Eu oscilo entre o poema e o pé no chão. Entre ser real ou ser humana. Fico entre o participar ativamente ou deixar as coisas passar. E as situações. E as pessoas.

Percebo que mesmo que queira, não pertenço a determinados grupos. Por mais que tente e reinvente, não são (mais) parte de mim.

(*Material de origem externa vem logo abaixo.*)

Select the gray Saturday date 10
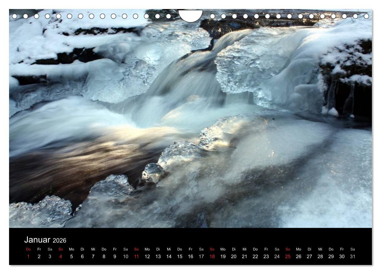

Oscilo entre o sapato de salto alto e os pés tocando a grama. Os cabelos desarrumados em coques estranhos e a maquiagem arrumadinha e alinhada. Oscilo entre me deixar sentir ou me deixar gelar de vez. Por mais que queira nunca vou entender o que as pessoas realmente querem ou esperam de mim.

Desmistificar ou petrificar. Fico entre as brincadeiras de criança e a seriedade da adulta. Sempre com um pé aqui e o pensamento acolá, pensando como seria se não fosse assim. Não sei nem ao menos se seria.

A vida é feita de escolhas (clichê maior, impossível) e as escolhas estão aí para serem feitas. Sendo assim, fiz as minhas mesmo sem saber ao certo aonde quero chegar. Não tenho muitos planos... na verdade, quanto mais tento fazê-los, mais eles correm por entre os muros das minhas ilusões e se escondem.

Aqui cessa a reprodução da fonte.